そして弓の持ち主もまた、羨ましがられていることに鼻高々であった。
曰く付きであっても美品に変わりはないのだから、やっぱり自慢したくなるものである。
「ふっ、好きなだけ眺めて、行く先々で自慢してくれ。これは俺の栄光として、子々孫々まで伝えていく部族の宝なんだからな。喧伝してくれた方が嬉しい」
そしてガイカクがこれ以上作る予定がないことや、実際作るとなればとんでもなく大変であること。
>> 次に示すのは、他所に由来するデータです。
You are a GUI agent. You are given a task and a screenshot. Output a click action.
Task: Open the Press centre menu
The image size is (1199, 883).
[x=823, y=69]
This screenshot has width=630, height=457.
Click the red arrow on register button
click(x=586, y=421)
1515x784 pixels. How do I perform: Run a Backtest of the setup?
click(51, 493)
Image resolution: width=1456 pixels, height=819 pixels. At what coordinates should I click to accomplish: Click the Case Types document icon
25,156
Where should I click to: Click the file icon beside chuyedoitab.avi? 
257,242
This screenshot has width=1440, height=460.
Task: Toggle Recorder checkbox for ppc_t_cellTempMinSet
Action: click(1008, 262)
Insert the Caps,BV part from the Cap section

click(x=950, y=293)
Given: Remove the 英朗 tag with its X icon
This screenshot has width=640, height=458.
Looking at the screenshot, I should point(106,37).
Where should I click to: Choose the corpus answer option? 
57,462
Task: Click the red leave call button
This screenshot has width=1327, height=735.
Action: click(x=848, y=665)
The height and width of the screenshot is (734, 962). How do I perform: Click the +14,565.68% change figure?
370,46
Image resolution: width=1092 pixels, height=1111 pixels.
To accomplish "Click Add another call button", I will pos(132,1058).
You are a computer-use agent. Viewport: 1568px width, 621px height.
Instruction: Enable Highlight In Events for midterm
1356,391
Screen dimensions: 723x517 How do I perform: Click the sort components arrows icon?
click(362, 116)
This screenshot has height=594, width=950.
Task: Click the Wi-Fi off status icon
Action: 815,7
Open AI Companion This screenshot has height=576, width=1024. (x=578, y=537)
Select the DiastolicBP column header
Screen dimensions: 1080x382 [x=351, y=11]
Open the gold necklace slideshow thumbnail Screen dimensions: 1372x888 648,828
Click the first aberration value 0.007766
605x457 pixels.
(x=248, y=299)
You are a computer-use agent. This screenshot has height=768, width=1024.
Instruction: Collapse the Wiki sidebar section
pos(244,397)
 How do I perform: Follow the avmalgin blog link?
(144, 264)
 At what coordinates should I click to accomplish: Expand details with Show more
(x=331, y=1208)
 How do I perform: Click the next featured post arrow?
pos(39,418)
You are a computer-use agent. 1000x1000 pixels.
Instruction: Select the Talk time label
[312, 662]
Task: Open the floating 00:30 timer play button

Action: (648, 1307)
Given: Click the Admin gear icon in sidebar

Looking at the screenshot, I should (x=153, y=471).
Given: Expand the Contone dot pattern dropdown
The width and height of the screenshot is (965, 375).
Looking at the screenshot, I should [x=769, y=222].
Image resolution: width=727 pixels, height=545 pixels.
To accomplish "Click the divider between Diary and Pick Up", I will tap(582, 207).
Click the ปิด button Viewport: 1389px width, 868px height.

希少価値、プレミアムが半端ないことになっており、彼は得意満面であった。
「……おっと。奇術騎士団の団長については黙っといてくれよ。誰がどうやって作ったかについてはごまかしてくれや」
「おう、それはわかった。しかしこれだけの美品があるとすれば、多くの部族がやってきて、俺や妹のように交渉するだろうな」
「部族の格を示すには、とても良い代物ですしね……どれだけの家畜を差し出すことか」
(……実は同じ弓があと十一個あるんだが、それについても噂が出回っているのかねえ)
彼の懸念通り、先日の祭で『自分用のバリウスニスの弓』を得た若人たちはそれを旅人や客人に自慢し、それによってちょっとしたトラブルなども生じていくのだが……。
ケンタウロスたちからすれば、むしろ嬉しいまであるのだった。